I love 'em! I was a voracious little reader as a kid and have always wanted to write professionally. I think my mom still has a journal entry I made circa age six in which I listed my future career as "author." Not as exciting as say, astronaut, but like I said, I was a massive bookworm, a.ka. nerd. (Side note: my mom's very proud.) When I was around the same age, my parents drove me for several hours to meet Babysitter's Club author Ann M. Martin. Not a shy kid in any sense, but I absolutely clammed up and was too starstruck to speak. So yup, this was a long time coming.
Did you have the idea for it right away or is this something that had been cooking for a while in your mind until you were ready to put it together?
The idea marinated for a little bit, sparking around six years ago when my husband and I moved to a new neighborhood.

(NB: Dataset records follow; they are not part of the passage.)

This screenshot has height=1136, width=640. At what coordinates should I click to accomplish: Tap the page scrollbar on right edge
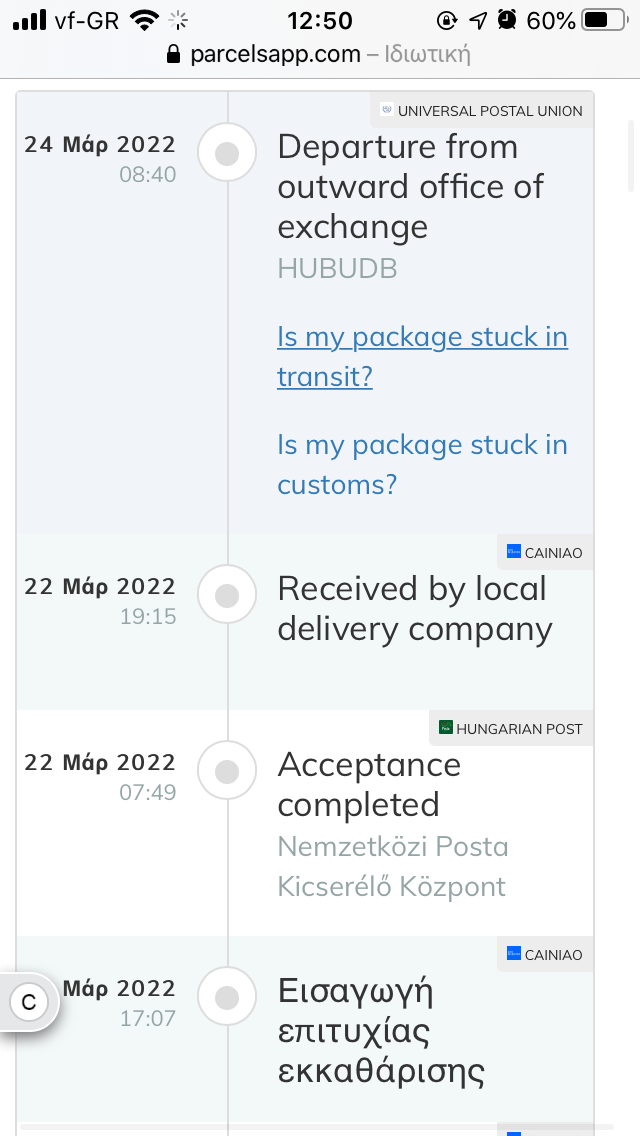tap(631, 156)

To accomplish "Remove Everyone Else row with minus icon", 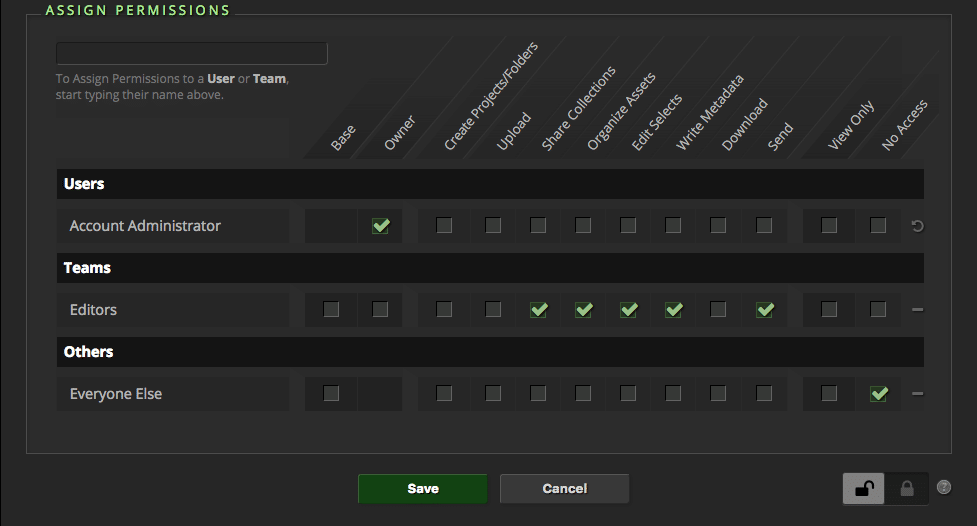I will [x=917, y=394].
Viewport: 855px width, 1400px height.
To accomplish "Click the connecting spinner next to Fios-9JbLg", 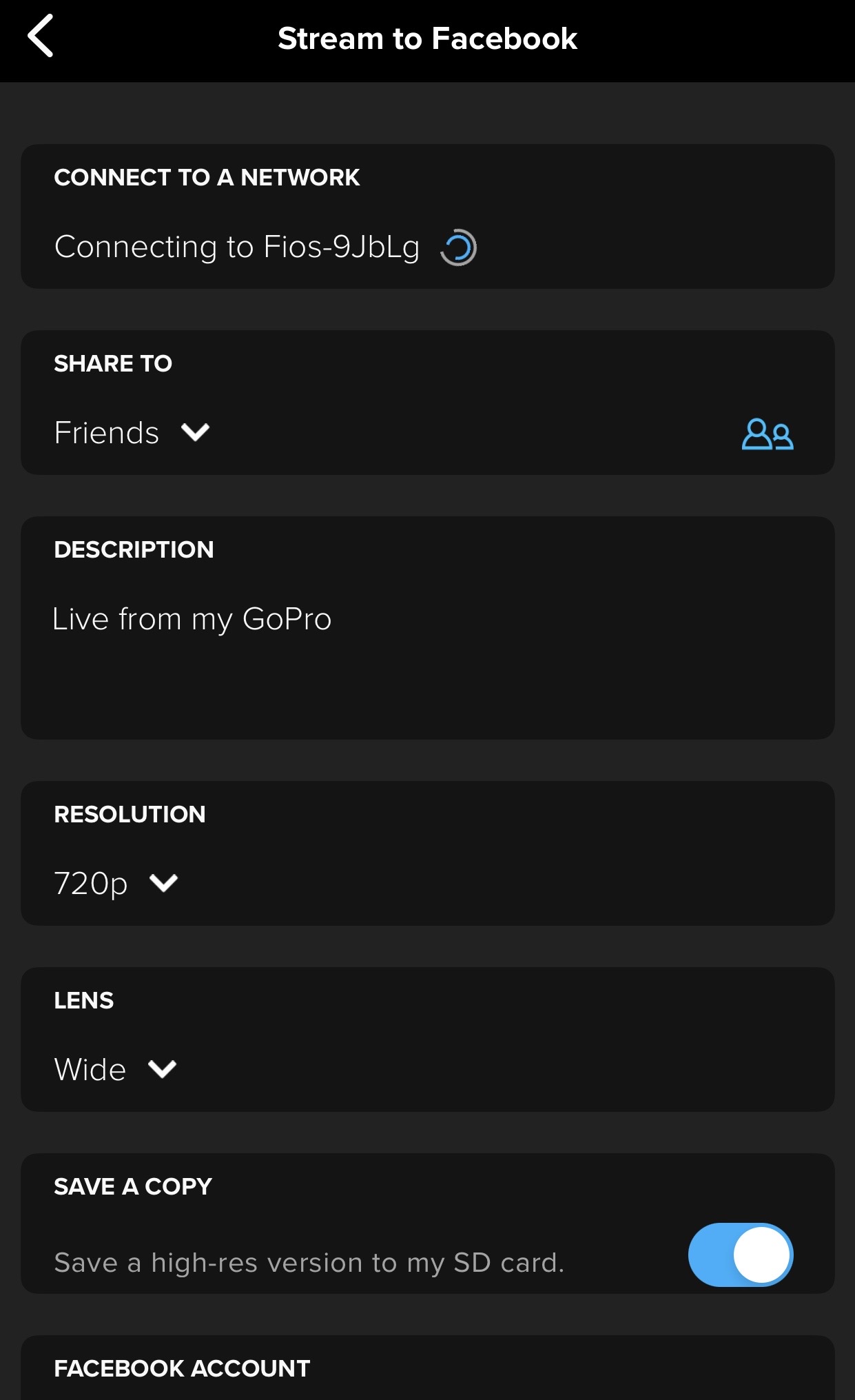I will point(460,247).
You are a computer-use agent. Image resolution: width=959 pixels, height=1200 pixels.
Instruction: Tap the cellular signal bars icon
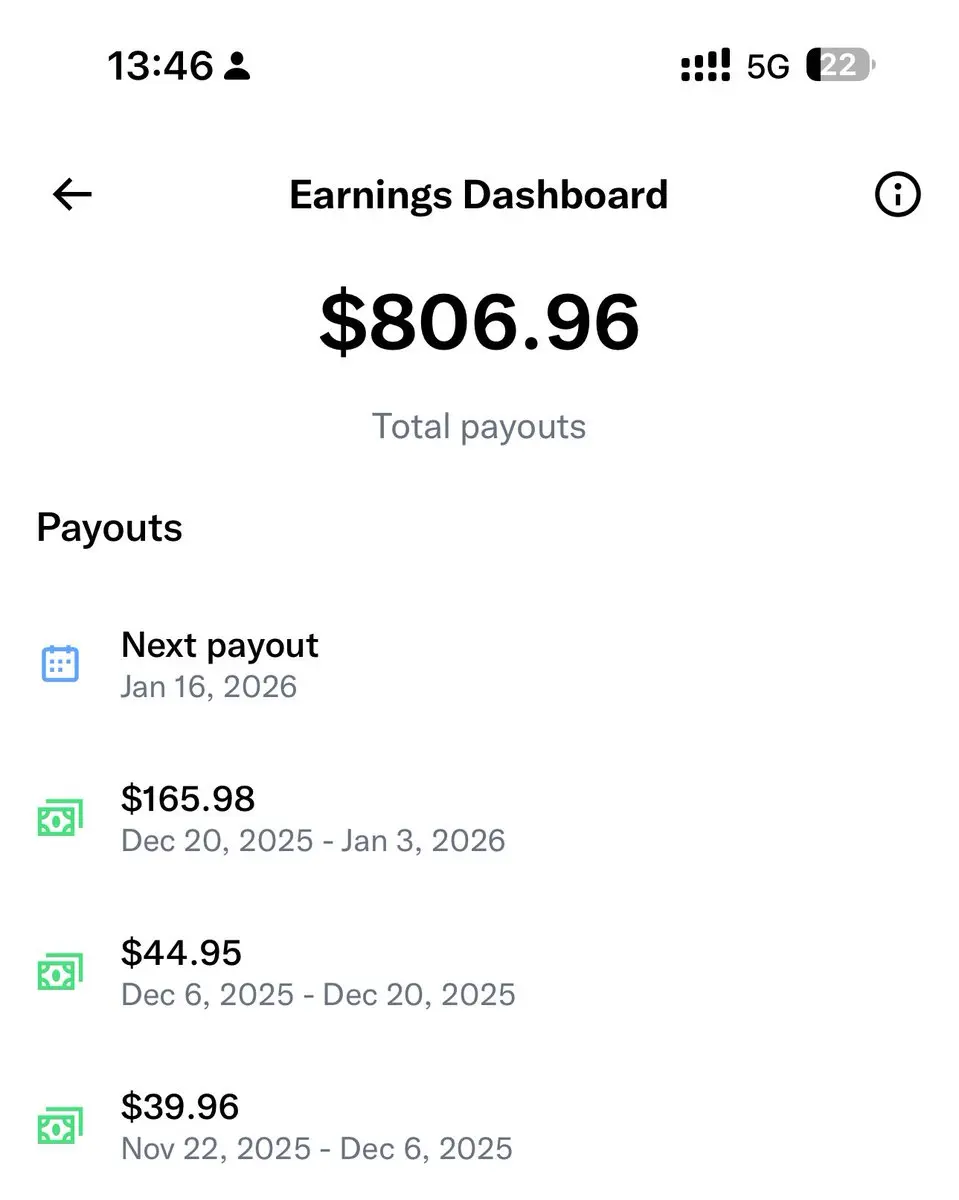[705, 67]
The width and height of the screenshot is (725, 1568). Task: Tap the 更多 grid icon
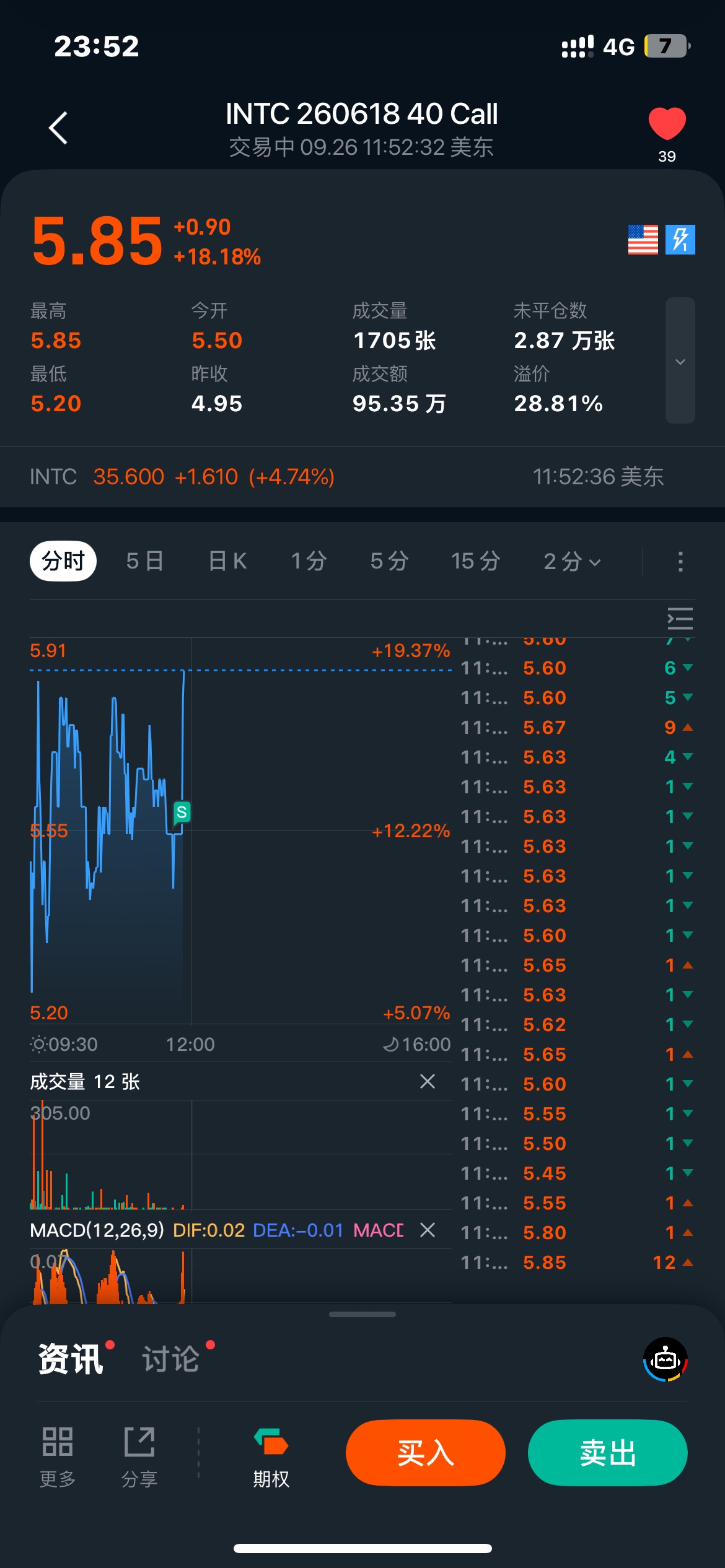tap(58, 1443)
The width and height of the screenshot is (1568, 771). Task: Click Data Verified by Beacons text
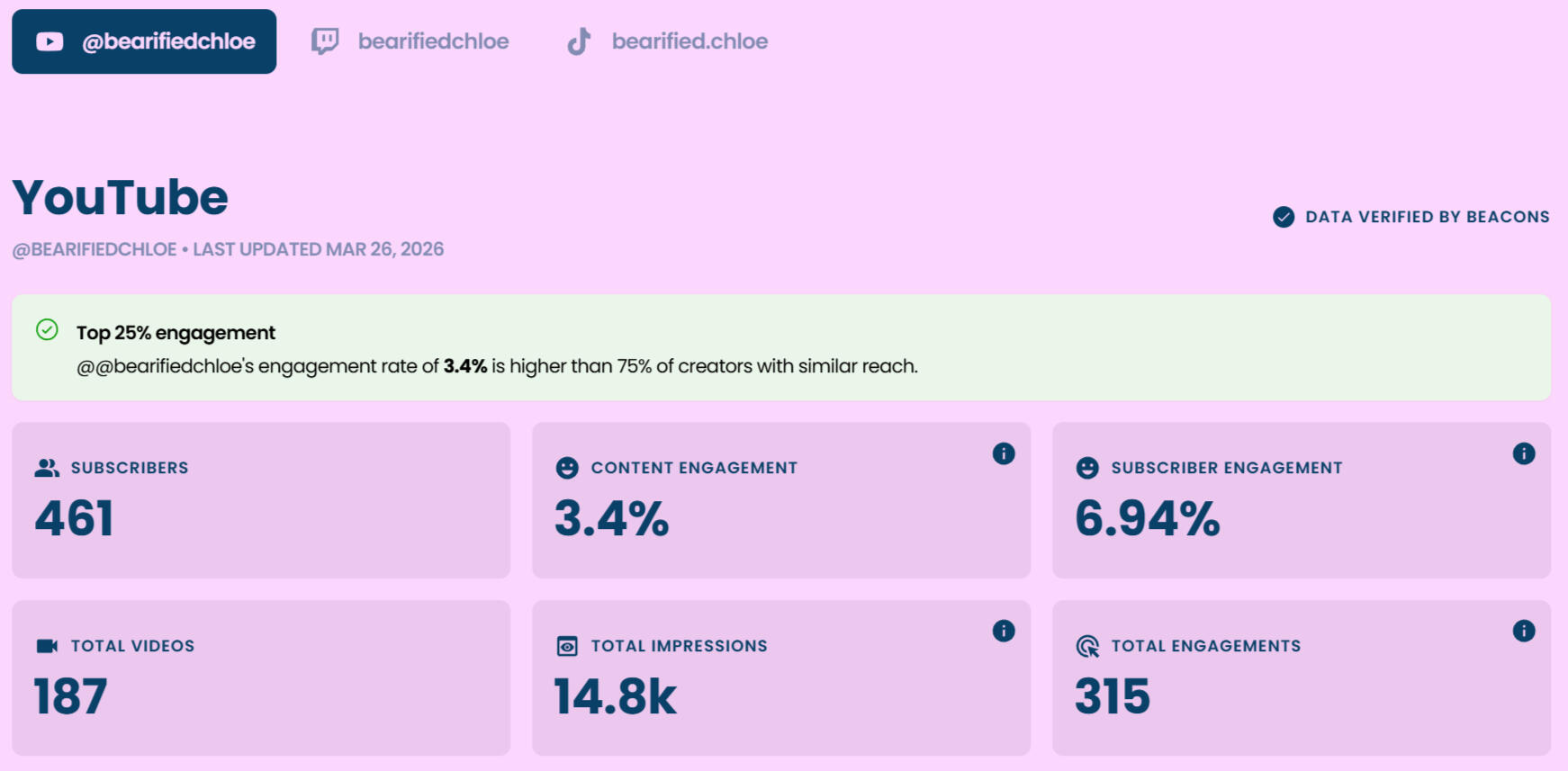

As a pet owner, you quickly learn the lay of the land by walking your dog, and in my walks, I came upon this ramshackle old house. Very unusual for this well-kept neighborhood in particular. A creepy, deserted place, not a soul seen entering or exiting, day or night. Overgrown trees and grass, with a single light flickering on the porch. Not "L.A." in the slightest. It struck me as the type of house that I would've been terrified to walk past as a kid; the kind my imagination would've run wild with. And I just went from there.
You've had writing experience before creating content for Arizona Circle and other content. Do you feel like that prepared you for this or were you out of your element when you started?
Unlike Arizona Circle (our sketch comedy series), this book was a solo effort, which has its benefits and drawbacks. When you're writing with a team, you have a support system, but you're also very much beholden to the approval of the group. In this case, my story decisions were my own, which is both an empowering and daunting feeling.
What was it like for you during the actual writing process and essentially creating a book of your own works for the first time?
The actual writing process was fairly broken, piecemeal, and drawn out. Sometimes I would go stretches of months without working on Halloween House, choosing to work on different projects instead. My work with Rooster Teeth can also bleed into evenings and weekends, especially the more ambitious projects I've worked on, monopolizing the 'ol creative juices. So it was very much a background endeavor. Which in a way put less pressure on me; I wasn't worried about hitting tight deadlines. It did however require quite a bit of self-motivation which is REALLY HARD in the golden age of streaming TV! Frasier isn't going to re-watch itself (though it's so smart I'm sure it could find a way).
The book comes off as having an older Scholastic adventure novel kind of feeling. Was that intentional or was it organic as you fleshed out the story?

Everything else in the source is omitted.